Transcribe the part of the records that opens with the line containing "Expand the Platform" and closes with the line containing "This screenshot has height=441, width=926.", both of those lines included. Reproduce those lines precisely and nothing else.
^^^^^^^^^^^^^^^^
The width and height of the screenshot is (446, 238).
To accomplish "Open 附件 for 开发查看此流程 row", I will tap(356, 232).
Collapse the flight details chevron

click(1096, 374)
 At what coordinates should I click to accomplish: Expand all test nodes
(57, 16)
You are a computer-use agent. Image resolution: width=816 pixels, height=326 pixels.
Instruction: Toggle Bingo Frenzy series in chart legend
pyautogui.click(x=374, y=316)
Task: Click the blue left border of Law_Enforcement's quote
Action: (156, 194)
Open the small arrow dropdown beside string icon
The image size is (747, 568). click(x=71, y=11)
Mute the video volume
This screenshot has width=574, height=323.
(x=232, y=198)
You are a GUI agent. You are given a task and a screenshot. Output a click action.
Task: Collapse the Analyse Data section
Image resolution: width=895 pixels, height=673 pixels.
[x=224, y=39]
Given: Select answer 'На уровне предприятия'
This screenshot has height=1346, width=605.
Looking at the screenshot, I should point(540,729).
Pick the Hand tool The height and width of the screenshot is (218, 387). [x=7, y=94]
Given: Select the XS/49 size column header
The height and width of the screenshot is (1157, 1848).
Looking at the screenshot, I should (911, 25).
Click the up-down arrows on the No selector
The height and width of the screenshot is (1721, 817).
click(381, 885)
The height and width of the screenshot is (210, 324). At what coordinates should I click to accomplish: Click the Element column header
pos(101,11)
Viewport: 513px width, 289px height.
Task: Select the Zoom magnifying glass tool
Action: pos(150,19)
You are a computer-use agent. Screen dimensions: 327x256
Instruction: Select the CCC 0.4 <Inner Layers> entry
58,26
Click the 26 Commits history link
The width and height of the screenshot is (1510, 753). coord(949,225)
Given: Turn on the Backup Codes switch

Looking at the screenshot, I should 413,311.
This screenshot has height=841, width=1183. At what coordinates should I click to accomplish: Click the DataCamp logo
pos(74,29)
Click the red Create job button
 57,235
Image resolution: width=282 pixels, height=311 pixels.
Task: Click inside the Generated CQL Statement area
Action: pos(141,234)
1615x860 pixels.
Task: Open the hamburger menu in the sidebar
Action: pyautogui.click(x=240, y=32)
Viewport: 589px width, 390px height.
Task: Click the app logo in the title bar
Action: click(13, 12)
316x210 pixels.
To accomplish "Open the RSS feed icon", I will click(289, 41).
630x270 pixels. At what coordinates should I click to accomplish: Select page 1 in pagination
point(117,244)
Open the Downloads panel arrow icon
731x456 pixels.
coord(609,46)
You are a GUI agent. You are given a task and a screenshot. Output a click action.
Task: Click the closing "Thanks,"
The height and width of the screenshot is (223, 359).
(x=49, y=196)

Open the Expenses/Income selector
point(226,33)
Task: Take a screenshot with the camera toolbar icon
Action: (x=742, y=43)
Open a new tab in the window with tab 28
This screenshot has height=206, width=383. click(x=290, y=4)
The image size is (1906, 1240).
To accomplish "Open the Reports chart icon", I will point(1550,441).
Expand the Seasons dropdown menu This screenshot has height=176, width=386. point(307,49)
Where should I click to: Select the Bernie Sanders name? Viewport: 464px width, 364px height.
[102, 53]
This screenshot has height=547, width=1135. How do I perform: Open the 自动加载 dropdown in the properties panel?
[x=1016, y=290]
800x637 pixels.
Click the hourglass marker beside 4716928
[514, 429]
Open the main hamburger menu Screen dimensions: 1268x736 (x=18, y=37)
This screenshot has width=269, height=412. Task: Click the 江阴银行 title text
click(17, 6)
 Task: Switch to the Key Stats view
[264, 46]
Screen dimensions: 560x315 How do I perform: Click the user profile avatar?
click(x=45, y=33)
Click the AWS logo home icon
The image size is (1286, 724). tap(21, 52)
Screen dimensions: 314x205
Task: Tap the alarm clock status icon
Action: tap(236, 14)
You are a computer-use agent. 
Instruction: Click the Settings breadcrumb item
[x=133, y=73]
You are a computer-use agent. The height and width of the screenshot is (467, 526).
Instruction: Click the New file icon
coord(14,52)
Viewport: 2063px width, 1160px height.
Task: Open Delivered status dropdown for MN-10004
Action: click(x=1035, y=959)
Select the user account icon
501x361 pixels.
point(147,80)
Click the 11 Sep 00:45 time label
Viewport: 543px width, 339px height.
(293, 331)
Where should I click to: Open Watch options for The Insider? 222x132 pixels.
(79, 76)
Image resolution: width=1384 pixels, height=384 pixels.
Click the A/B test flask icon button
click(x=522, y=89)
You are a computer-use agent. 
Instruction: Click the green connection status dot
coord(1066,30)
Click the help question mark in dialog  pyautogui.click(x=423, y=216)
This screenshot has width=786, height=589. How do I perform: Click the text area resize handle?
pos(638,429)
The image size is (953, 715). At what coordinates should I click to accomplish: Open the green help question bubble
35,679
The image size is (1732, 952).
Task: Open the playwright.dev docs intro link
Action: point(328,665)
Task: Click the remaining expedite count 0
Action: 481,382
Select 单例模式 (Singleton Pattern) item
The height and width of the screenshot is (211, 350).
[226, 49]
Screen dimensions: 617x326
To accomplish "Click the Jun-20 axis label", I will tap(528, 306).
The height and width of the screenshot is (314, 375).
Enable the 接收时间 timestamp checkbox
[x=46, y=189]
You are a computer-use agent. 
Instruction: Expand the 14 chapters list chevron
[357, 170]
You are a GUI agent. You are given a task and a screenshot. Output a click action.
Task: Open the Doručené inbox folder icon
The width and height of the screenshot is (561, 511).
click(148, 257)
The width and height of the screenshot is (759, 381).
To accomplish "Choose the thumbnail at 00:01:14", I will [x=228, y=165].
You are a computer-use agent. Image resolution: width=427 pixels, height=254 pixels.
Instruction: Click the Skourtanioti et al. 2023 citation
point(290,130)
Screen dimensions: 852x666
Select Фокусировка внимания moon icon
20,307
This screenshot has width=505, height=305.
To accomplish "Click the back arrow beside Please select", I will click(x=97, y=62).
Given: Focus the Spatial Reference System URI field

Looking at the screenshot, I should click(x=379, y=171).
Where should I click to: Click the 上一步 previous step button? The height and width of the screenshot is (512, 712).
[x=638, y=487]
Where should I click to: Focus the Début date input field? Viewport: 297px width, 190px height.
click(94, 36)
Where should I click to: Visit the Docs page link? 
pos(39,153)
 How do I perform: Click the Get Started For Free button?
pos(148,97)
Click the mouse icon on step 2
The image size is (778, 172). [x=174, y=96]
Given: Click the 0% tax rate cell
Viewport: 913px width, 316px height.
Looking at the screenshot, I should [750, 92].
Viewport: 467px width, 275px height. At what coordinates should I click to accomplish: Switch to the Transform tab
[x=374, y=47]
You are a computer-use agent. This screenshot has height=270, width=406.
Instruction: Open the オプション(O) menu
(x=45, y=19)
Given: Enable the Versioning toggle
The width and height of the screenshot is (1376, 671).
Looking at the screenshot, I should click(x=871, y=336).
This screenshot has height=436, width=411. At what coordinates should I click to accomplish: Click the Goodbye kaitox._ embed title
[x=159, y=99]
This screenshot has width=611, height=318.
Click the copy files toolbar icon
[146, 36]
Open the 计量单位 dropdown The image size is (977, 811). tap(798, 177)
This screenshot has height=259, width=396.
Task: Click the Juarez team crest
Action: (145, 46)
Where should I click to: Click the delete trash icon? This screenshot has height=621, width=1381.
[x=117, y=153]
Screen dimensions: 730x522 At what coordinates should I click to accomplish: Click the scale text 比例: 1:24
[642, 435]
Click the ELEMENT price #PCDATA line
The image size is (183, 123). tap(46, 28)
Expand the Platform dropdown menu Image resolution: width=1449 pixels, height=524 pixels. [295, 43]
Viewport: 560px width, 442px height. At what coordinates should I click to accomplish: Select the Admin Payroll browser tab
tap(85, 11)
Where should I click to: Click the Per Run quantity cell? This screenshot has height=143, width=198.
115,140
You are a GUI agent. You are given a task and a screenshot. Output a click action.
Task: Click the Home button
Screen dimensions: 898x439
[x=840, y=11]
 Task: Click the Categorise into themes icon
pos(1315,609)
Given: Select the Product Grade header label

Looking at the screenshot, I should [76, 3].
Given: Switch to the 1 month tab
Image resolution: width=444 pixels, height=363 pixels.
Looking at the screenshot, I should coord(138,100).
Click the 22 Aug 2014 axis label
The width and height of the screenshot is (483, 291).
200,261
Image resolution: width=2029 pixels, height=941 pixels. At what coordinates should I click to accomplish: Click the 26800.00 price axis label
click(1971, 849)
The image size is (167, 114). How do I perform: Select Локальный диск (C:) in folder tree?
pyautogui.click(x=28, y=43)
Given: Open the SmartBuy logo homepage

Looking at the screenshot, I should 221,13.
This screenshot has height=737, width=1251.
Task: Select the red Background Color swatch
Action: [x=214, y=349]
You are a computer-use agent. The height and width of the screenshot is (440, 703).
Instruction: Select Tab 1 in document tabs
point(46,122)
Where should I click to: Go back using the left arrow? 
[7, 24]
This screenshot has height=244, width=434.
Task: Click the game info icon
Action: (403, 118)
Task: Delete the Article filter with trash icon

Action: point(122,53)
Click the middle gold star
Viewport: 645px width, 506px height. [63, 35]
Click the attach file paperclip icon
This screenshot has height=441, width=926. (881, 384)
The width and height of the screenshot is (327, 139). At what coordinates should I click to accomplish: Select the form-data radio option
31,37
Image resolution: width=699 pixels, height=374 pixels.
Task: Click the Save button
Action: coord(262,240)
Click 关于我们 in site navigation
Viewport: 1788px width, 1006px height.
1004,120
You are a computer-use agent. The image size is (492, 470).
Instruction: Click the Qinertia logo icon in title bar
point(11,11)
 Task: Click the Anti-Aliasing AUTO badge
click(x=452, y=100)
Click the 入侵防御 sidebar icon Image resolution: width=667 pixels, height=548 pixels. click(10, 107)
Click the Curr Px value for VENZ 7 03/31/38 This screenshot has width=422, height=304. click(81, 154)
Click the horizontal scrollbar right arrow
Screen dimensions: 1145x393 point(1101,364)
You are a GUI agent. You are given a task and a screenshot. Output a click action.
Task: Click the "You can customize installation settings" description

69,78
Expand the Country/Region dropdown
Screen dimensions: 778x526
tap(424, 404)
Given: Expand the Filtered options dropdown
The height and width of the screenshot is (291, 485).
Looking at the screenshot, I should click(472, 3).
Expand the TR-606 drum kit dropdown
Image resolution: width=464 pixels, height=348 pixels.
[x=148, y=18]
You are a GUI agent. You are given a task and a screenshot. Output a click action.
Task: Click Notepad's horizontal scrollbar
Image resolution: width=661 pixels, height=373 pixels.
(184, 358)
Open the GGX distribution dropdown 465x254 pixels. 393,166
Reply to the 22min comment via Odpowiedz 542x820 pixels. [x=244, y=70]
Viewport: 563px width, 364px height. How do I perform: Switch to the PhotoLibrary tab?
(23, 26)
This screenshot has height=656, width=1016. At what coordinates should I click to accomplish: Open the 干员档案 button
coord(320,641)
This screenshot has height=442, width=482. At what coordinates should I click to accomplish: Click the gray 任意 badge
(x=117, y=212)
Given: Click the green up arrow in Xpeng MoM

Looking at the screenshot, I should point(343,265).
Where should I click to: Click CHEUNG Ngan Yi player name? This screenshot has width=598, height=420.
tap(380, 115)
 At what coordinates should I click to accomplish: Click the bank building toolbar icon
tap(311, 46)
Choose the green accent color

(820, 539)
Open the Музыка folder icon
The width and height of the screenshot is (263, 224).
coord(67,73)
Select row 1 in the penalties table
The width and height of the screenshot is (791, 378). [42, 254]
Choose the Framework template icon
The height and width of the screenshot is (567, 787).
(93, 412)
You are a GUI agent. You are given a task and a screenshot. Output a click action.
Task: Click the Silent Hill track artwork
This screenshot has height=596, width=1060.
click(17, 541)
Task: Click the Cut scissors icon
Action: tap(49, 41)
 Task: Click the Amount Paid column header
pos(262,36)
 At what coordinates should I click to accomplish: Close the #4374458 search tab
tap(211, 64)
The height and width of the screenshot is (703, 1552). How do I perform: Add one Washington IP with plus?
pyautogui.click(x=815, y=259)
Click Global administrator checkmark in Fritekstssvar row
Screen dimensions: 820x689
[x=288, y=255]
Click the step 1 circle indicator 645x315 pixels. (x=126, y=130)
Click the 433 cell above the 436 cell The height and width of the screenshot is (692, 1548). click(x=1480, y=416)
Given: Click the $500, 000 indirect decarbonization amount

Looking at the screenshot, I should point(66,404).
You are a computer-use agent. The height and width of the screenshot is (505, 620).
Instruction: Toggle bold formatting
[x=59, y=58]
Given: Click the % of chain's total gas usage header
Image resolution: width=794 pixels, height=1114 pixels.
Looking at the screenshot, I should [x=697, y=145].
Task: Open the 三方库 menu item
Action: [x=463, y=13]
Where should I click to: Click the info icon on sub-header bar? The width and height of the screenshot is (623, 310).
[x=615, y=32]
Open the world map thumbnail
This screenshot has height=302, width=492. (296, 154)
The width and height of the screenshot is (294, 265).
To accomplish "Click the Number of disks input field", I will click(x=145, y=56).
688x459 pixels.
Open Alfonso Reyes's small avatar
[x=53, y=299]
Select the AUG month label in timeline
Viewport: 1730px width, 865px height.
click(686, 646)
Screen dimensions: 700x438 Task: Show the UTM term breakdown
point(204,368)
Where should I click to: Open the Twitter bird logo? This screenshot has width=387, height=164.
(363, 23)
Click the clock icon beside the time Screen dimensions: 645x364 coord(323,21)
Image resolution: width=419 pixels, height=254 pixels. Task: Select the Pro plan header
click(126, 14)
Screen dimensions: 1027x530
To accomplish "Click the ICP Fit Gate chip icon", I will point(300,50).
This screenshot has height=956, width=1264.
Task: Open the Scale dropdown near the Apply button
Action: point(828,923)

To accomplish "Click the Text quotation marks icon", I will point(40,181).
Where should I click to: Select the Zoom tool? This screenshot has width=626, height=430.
^^^^^^^^^^^^^^^^
▶ _Solution to the exercise_
Expand the Platform dropdown menu Image resolution: width=1449 pixels, height=524 pixels. [295, 43]
Viewport: 560px width, 442px height. At what coordinates should I click to accomplish: Select the Admin Payroll browser tab
tap(85, 11)
Where should I click to: Click the Per Run quantity cell? This screenshot has height=143, width=198.
115,140
You are a GUI agent. You are given a task and a screenshot. Output a click action.
Task: Click the Home button
Screen dimensions: 898x439
[x=840, y=11]
 Task: Click the Categorise into themes icon
pos(1315,609)
Given: Select the Product Grade header label

Looking at the screenshot, I should [76, 3].
Given: Switch to the 1 month tab
Image resolution: width=444 pixels, height=363 pixels.
Looking at the screenshot, I should coord(138,100).
Click the 22 Aug 2014 axis label
The width and height of the screenshot is (483, 291).
200,261
Image resolution: width=2029 pixels, height=941 pixels. At what coordinates should I click to accomplish: Click the 26800.00 price axis label
click(1971, 849)
The image size is (167, 114). How do I perform: Select Локальный диск (C:) in folder tree?
pyautogui.click(x=28, y=43)
Given: Open the SmartBuy logo homepage

Looking at the screenshot, I should 221,13.
This screenshot has height=737, width=1251.
Task: Select the red Background Color swatch
Action: [x=214, y=349]
You are a computer-use agent. The height and width of the screenshot is (440, 703).
Instruction: Select Tab 1 in document tabs
point(46,122)
Where should I click to: Go back using the left arrow? 
[7, 24]
This screenshot has height=244, width=434.
Task: Click the game info icon
Action: (403, 118)
Task: Delete the Article filter with trash icon

Action: point(122,53)
Click the middle gold star
Viewport: 645px width, 506px height. [63, 35]
Click the attach file paperclip icon
This screenshot has height=441, width=926. (881, 384)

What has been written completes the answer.